Content starts

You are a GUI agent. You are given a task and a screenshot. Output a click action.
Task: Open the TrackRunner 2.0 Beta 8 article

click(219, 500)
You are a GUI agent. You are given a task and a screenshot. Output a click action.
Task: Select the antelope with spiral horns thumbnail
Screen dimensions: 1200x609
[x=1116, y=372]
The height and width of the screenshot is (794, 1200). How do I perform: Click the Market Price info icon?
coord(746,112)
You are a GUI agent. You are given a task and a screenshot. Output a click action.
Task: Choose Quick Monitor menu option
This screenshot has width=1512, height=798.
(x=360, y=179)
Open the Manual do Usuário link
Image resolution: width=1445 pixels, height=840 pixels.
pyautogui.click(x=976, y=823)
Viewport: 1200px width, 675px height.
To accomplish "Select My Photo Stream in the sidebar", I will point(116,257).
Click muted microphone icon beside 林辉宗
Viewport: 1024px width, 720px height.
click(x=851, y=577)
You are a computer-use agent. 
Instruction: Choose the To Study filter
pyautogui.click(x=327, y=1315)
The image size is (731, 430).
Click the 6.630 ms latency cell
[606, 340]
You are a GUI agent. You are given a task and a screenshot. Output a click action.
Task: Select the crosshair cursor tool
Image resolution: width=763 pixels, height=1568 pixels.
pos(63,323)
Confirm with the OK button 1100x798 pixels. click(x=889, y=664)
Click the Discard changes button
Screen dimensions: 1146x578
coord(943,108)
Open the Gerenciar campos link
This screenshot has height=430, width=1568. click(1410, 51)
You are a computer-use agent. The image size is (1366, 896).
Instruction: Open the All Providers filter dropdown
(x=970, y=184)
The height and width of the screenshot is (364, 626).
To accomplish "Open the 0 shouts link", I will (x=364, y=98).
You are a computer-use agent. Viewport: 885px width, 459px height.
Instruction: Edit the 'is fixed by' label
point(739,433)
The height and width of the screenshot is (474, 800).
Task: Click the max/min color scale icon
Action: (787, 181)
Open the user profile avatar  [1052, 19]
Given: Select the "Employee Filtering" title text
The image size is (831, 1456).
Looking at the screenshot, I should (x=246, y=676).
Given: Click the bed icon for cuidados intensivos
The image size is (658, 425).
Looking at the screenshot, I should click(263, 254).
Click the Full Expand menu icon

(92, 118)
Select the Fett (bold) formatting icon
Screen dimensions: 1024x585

Content ends

#### Exercise aim:
Output nothing but the lines from the one that contains "The height and width of the screenshot is (364, 626)." through the final line of the entries above, exactly as they appear.

#### Response to the task:
The height and width of the screenshot is (364, 626).
To accomplish "Open the 0 shouts link", I will (x=364, y=98).
You are a computer-use agent. Viewport: 885px width, 459px height.
Instruction: Edit the 'is fixed by' label
point(739,433)
The height and width of the screenshot is (474, 800).
Task: Click the max/min color scale icon
Action: (787, 181)
Open the user profile avatar  [1052, 19]
Given: Select the "Employee Filtering" title text
The image size is (831, 1456).
Looking at the screenshot, I should (x=246, y=676).
Given: Click the bed icon for cuidados intensivos
The image size is (658, 425).
Looking at the screenshot, I should click(263, 254).
Click the Full Expand menu icon

(92, 118)
Select the Fett (bold) formatting icon
Screen dimensions: 1024x585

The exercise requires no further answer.